**EXERCISE DIRECTIONS**
Please take the records that follow and repeat exactly the lines starting with the line with "Select the SWOT analysis title text" and going on through the line with "Select the sogoucloud.exe".

Extracted records
----
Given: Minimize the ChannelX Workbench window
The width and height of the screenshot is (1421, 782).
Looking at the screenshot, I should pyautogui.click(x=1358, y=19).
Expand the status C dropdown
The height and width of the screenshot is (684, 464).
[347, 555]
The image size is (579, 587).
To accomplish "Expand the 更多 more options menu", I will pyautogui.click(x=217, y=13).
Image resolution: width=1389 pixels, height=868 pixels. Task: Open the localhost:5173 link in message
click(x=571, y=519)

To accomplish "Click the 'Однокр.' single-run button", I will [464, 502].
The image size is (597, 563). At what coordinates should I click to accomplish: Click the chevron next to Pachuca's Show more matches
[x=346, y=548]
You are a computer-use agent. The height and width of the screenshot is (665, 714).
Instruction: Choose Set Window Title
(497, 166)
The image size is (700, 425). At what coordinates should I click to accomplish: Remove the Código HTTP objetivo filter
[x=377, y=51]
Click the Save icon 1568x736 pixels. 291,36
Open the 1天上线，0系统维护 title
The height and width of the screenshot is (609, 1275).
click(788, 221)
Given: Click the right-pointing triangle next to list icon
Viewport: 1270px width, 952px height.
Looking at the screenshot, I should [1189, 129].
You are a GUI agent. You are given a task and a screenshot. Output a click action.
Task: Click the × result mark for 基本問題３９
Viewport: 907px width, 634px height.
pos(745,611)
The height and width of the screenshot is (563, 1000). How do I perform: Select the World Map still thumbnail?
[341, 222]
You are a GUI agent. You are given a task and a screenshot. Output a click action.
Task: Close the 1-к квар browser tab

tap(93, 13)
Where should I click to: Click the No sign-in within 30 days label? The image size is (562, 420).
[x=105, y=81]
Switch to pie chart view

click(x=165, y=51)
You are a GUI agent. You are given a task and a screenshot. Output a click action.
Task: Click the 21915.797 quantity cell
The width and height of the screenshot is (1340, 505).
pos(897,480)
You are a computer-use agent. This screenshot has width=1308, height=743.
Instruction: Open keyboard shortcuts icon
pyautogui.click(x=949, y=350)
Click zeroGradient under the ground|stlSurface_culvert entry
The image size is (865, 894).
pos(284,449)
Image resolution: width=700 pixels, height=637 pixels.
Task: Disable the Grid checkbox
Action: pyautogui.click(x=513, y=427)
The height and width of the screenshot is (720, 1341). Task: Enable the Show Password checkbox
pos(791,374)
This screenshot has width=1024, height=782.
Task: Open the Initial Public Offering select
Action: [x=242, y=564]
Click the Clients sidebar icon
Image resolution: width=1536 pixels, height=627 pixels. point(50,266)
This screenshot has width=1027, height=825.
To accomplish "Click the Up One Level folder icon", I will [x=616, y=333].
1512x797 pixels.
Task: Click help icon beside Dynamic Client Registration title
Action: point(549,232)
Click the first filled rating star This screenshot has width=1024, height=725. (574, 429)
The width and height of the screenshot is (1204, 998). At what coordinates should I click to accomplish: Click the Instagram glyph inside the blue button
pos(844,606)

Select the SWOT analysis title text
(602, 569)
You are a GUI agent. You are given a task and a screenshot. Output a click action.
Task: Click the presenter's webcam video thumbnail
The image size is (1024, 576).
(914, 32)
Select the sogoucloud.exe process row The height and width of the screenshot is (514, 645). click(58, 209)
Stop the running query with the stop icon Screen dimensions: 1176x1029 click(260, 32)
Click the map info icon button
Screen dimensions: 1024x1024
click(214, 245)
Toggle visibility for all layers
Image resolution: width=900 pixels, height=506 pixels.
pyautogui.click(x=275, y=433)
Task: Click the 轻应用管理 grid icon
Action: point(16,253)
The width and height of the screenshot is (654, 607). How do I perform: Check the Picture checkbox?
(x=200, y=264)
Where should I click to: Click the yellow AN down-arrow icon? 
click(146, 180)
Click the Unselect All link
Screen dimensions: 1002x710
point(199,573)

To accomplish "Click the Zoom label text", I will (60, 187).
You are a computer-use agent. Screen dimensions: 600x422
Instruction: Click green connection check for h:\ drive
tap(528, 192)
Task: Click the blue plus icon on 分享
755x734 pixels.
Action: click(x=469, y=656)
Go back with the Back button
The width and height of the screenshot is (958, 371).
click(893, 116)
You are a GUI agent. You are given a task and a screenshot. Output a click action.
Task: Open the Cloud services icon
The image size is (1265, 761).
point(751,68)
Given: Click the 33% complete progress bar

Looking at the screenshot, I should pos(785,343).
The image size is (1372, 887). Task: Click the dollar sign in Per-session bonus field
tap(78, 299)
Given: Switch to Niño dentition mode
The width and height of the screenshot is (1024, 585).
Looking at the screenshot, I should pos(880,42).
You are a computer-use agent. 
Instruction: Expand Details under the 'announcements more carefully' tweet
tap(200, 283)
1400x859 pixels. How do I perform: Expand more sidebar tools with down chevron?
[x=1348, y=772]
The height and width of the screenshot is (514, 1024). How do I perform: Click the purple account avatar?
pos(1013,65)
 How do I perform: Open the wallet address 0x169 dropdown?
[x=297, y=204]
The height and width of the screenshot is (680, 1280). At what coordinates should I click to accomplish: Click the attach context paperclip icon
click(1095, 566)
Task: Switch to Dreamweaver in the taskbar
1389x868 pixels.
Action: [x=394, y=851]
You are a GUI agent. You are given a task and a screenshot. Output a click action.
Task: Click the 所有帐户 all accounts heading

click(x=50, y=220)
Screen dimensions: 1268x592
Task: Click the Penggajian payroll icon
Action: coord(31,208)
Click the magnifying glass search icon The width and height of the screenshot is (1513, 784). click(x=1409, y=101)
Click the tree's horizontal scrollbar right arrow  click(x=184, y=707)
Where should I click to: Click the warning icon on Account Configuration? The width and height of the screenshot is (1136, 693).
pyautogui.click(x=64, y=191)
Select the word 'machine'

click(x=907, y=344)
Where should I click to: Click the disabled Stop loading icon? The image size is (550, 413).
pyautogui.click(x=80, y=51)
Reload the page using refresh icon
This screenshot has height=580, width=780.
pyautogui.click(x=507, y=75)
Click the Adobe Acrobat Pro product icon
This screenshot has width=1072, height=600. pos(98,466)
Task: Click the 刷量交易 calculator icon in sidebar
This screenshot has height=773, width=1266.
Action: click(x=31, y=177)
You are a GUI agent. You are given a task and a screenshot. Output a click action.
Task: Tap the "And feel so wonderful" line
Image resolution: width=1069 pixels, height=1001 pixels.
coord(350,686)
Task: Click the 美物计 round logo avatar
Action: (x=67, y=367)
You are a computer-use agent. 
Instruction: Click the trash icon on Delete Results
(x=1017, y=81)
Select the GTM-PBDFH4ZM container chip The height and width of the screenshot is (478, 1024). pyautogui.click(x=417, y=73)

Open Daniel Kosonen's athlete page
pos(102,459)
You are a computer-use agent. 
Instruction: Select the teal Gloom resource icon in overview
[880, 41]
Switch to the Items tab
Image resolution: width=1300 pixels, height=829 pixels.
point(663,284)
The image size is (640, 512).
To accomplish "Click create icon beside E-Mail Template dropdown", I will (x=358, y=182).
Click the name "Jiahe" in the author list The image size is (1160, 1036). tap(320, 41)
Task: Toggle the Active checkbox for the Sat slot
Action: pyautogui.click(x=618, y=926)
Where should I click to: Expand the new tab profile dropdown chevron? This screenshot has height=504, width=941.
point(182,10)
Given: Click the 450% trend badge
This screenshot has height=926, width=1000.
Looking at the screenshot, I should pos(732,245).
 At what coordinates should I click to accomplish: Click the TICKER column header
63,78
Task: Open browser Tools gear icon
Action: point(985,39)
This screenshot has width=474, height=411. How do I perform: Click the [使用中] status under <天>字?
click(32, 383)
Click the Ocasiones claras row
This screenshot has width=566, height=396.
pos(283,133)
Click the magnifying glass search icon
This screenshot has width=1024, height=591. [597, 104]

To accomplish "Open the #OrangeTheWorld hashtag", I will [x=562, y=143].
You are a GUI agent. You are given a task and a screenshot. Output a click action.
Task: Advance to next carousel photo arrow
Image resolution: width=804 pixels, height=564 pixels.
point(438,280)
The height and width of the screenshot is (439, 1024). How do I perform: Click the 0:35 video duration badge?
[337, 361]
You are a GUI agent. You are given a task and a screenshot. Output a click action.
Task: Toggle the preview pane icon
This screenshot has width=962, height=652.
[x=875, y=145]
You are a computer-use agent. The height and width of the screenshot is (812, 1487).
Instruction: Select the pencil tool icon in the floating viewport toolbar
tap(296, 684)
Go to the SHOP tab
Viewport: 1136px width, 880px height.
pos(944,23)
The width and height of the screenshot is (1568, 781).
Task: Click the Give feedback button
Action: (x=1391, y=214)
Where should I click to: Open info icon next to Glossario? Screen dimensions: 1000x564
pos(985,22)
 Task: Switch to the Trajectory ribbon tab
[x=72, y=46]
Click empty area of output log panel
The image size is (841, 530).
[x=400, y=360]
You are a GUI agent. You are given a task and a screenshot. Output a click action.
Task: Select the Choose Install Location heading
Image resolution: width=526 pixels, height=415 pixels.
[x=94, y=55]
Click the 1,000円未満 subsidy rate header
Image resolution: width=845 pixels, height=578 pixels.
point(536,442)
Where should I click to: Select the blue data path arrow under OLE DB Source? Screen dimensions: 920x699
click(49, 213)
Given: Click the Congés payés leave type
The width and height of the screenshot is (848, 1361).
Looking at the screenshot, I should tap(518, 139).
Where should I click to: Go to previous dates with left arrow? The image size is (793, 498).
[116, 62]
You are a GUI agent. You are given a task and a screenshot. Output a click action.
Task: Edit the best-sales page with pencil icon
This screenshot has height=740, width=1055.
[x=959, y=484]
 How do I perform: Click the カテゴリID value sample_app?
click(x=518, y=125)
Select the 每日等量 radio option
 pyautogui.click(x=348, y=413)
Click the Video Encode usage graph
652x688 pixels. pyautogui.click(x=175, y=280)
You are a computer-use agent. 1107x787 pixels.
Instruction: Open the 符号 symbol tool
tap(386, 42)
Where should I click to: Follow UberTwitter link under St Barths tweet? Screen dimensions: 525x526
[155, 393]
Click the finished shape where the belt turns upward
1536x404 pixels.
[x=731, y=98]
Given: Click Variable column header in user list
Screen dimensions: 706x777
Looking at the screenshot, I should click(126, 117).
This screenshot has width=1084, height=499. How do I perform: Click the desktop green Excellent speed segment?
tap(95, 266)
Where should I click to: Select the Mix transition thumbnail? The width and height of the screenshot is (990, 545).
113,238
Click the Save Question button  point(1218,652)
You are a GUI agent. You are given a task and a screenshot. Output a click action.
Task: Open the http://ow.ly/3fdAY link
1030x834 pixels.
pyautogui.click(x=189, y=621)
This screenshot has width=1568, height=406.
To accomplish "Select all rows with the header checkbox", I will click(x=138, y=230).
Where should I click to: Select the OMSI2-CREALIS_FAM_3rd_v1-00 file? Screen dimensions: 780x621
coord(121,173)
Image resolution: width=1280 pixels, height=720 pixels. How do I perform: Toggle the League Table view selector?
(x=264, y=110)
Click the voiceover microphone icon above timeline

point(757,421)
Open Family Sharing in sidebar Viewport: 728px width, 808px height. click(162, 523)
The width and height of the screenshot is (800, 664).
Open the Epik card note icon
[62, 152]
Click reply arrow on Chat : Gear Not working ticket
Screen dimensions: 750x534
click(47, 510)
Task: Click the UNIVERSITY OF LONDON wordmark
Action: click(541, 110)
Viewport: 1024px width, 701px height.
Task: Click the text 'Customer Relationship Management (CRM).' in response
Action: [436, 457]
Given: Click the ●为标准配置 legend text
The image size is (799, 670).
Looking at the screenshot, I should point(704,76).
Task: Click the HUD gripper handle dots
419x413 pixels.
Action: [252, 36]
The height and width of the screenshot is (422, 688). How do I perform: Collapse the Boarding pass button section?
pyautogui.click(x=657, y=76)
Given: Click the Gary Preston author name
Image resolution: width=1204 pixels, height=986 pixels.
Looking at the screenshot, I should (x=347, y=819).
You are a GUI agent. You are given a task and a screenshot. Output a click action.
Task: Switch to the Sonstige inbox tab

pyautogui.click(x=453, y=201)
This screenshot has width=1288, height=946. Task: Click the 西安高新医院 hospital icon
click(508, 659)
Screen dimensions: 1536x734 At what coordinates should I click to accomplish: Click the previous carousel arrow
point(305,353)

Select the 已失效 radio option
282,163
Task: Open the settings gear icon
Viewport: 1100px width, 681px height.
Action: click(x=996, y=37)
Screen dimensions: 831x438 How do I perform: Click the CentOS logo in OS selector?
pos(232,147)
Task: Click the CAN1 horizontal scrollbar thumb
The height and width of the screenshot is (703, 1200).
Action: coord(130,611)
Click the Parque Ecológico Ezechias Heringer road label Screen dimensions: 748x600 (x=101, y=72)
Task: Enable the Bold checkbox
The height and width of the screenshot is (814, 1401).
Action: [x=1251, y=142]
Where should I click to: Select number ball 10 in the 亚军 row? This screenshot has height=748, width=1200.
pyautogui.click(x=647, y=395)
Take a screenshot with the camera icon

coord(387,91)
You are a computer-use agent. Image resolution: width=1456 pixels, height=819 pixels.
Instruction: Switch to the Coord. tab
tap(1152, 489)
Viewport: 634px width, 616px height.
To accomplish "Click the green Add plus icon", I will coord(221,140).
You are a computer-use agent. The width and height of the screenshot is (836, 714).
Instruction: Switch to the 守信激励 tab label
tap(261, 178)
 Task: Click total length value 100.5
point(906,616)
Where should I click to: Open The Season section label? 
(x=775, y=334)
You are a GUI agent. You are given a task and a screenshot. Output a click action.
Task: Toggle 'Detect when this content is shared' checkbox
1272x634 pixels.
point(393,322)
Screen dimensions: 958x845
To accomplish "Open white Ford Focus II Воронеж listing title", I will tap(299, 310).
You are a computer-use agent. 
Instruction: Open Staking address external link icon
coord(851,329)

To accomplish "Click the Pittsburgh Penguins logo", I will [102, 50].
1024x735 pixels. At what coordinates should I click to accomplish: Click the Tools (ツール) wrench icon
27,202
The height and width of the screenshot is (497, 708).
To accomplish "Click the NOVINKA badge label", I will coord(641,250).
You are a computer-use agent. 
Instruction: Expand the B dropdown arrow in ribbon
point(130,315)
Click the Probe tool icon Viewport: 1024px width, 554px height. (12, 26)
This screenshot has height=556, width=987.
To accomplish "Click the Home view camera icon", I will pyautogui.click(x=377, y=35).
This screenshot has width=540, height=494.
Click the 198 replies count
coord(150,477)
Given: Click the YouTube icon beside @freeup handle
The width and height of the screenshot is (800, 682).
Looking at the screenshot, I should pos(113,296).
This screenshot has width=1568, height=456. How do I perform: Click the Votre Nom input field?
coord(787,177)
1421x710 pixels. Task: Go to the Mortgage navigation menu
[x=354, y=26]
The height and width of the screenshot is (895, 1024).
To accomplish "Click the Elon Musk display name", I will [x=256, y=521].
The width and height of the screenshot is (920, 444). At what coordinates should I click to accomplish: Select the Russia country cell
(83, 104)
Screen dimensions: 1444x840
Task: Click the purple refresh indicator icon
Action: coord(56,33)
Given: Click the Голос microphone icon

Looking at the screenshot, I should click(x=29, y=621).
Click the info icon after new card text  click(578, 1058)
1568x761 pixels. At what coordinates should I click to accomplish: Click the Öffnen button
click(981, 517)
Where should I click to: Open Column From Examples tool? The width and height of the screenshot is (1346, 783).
----
**WRITTEN RESPONSE**
Select the SWOT analysis title text
(602, 569)
You are a GUI agent. You are given a task and a screenshot. Output a click action.
Task: Click the presenter's webcam video thumbnail
The image size is (1024, 576).
(914, 32)
Select the sogoucloud.exe process row The height and width of the screenshot is (514, 645). click(58, 209)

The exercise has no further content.